Truth in worm: Had to take BQ to his first soccer practice week before last, and DA had to hang out with me, as Mom wasn't home. So we went to the park, tried nobly to work on catching with a real baseball glove, then just plopped down in the grass to watch. The grass was itchy so we decided to walk a bit and find a bench still in view of the practice field, unaware that Duncan had acquired a stowaway. When we sat on the bench, I glanced at him and exclaimed, "There's an inchworm on you!"

We spent the next 10 minutes delighted as we flipped and flopped Duncan's hand so the inchworm could do scrunchy laps all 'round it, then gently helped it disappear into the grass.

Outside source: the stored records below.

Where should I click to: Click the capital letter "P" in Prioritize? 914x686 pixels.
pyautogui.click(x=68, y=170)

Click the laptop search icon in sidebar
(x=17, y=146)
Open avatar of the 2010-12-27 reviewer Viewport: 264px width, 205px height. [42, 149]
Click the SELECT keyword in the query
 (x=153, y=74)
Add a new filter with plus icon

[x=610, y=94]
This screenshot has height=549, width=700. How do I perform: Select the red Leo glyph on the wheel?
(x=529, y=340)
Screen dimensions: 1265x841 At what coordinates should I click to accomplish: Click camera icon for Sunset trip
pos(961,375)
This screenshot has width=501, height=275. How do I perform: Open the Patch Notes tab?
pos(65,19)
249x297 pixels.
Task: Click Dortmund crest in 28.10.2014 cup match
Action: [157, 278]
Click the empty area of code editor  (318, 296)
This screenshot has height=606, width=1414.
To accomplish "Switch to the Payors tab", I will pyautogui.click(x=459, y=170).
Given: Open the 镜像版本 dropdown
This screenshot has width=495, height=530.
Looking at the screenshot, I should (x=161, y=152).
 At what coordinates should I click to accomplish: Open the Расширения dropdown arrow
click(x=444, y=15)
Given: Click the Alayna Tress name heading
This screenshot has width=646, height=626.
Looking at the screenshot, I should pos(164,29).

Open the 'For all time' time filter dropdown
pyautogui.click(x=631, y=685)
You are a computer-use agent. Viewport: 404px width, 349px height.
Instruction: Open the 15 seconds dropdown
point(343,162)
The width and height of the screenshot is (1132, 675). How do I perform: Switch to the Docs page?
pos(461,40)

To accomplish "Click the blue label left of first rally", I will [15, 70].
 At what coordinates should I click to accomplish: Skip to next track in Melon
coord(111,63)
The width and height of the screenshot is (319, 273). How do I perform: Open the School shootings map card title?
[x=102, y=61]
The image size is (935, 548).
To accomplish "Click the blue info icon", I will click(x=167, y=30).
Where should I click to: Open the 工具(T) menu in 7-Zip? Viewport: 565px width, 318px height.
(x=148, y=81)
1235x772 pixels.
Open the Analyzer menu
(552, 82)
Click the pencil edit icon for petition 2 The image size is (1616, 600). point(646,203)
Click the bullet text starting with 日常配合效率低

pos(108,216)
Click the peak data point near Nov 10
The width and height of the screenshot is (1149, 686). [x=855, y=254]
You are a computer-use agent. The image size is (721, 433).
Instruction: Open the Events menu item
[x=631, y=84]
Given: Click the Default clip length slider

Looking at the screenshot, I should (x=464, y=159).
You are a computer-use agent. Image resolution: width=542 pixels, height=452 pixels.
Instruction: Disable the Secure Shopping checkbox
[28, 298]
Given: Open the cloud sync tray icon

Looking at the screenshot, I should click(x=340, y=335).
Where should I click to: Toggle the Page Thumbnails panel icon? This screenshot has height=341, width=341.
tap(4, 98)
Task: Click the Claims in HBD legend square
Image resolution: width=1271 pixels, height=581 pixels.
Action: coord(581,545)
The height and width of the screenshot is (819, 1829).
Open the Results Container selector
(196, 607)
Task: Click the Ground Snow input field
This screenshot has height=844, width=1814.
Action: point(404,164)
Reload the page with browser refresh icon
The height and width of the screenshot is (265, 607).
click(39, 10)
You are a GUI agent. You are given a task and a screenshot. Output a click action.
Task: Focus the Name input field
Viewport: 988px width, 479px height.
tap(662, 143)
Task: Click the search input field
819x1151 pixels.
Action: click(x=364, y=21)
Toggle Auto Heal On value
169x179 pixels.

"Extraordinary" is defined simply as that which is outside of the ordinary. It's probably been decades since I played with an inchworm, so I'd say that qualified as an extraordinary moment. Amazing that a little critter that weighs micrograms could be so strong as to lift my spirits so effortlessly.

adam kraemer
8.31.09 @ 9:36a

In all fairness, I've known some pretty dour babies.

juli mccarthy
8.31.09 @ 5:49p

I have an acquaintance who is uniformly unhappy about... well, I think everything. It's like talking to Eeyore. So once while she was in the middle of one of her "bad things happen to me all the time because I just have BAD LUCK" rants, I said, "You know, I think people make their own minds up to be lucky or unlucky, happy or sad." She looked at me silently for a moment, then literally snorted with laughter. "You REALLY believe that crap, don't you?"

Hello, lady, *I* am happy, *you* are sad, and our life circumstances aren't all that different. So, um, yes, I DO believe that.

lucy lediaev
9.2.09 @ 6:57p

It's taken a long time, but one of my colleagues and I have figured out that it does not matter what the circumstances are or what the issue, one of our department members will always take the opposite side of an issue. She even argues when she is agreeing with us. Somehow, she can't seem to believe that the world isn't operating contrary to her desires and wishes. She's so ready for bad news, disagreements, and obstacles, that even when things go her way, she doesn't recognize the circumstances for what they are--positive or, at the very least, not negative!

joe redden tigan
9.7.09 @ 1:34p

"People debate and yell about a topic instead of presenting real solutions." Almost to a point where I can't take it anymore.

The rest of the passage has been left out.